→ Page extract:
****************
Stock Trading
The Problem That Makes You Need This
You're given \(n\) days of stock prices. You can only execute one transaction (buy or sell) per day, but you can hold an unlimited number of shares concurrently. Maximize total profit.
The Greedy Choice: When today's price exceeds the cheapest past price, sell — but push a "fake buy" at today's price so you can extend the trade later if an even better price appears.
This is CF865D (Buy Low, Sell High, rated 2400). The brute force is exponential. DP is \(O(n^2)\). The undo trick solves it in \(O(n \log n)\).
But first, let's see why the obvious approach fails.
The Trap: Selling Too Early
Prices: [10, 20, 30].
Naive greedy scans left to right. Sees 10, buys. Sees 20, sells for +10. Sees 30 — no shares left. Total: 10.
Optimal: buy at 10, sell at 30. Profit = 20.
The greedy committed to selling at 20 and couldn't undo it.
"Wait," you might say, "just buy again at 20 and sell at 30. Profit \(= 10 + 10 = 20\). Same thing!" True for this example. But that observation IS the undo trick — you just haven't formalized it yet.
Now try [10, 25, 15, 30]:
- Sell at 25: profit 15. Then buy 15, sell 30: profit 15. Total = 30.
- Or: hold from 10 to 30: profit 20.
The "sell-then-rebuy" strategy actually beats holding. The undo mechanism handles both cases systematically.
Instead of asking "when should I sell?", ask: "what if every sell is provisional, and I can always extend it later?"
The Algorithm: Min-Heap with Fake Buys
Process prices left to right with a min-heap:
For each day with price p:
1. If heap is non-empty AND heap.top() < p:
- totalProfit += p - heap.top()
- Pop the minimum
- Push p into the heap (fake buy / undo mechanism)
2. Push p into the heap (genuine buy opportunity)
That's the entire algorithm. Six lines of logic. But understanding WHY it works — that's where the real learning is.

Why Two Pushes?
Here's something that takes a while to click. When we sell at price \(p_j\) (popping buy price \(p_i\) from the heap), two pushes happen:
- Genuine buy (step 2): \(p_j\) enters the heap as a real buy opportunity. Future prices might be even higher.
- Fake buy (step 1): \(p_j\) enters the heap as an undo token.
****************
→ Source material:
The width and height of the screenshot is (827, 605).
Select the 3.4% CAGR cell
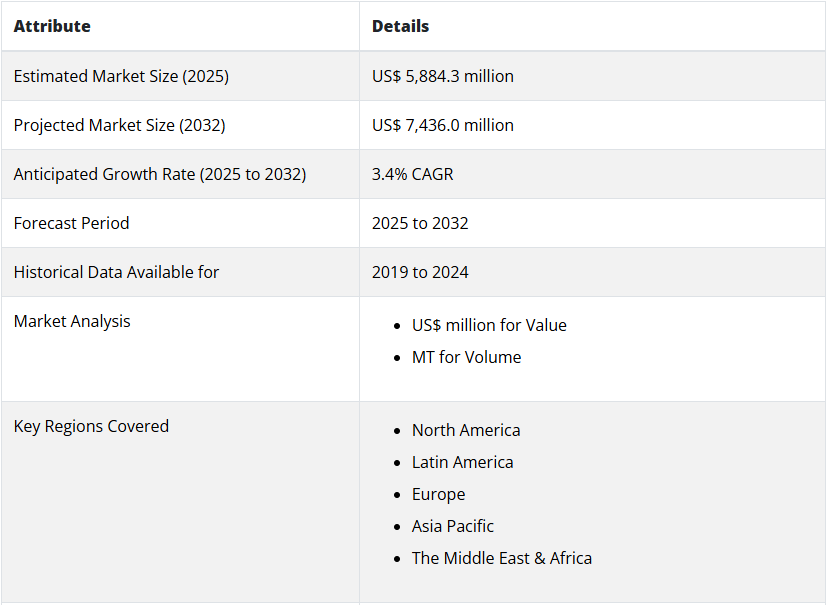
****************
→ Work instructions:
A. According to the stock trading article, what rating does CF865D carry?
B. Using the stock trading article, decide whether each statement agrees with it, answering yes or no and quoting the deciding words: (i) A trader may hold an unlimited number of shares at the same time. (ii) For prices [10, 20, 30], the naive greedy earns a total of 20. (iii) For prices [10, 25, 15, 30], holding from 10 to 30 earns more than selling and rebuying.
C. Return the passage of the stock trading article from "Stock Trading" to "couldn't undo it.", copied word for word.
The listing plays no part in this work.

→ Results for the exercise:
A. It is rated 2400.

B.
(i) Yes: "you can hold an unlimited number of shares concurrently"
(ii) No: "Total: 10."
(iii) No: 'The "sell-then-rebuy" strategy actually beats holding.'

C.
Stock Trading
The Problem That Makes You Need This
You're given \(n\) days of stock prices. You can only execute one transaction (buy or sell) per day, but you can hold an unlimited number of shares concurrently. Maximize total profit.
The Greedy Choice: When today's price exceeds the cheapest past price, sell — but push a "fake buy" at today's price so you can extend the trade later if an even better price appears.
This is CF865D (Buy Low, Sell High, rated 2400). The brute force is exponential. DP is \(O(n^2)\). The undo trick solves it in \(O(n \log n)\).
But first, let's see why the obvious approach fails.
The Trap: Selling Too Early
Prices: [10, 20, 30].
Naive greedy scans left to right. Sees 10, buys. Sees 20, sells for +10. Sees 30 — no shares left. Total: 10.
Optimal: buy at 10, sell at 30. Profit = 20.
The greedy committed to selling at 20 and couldn't undo it.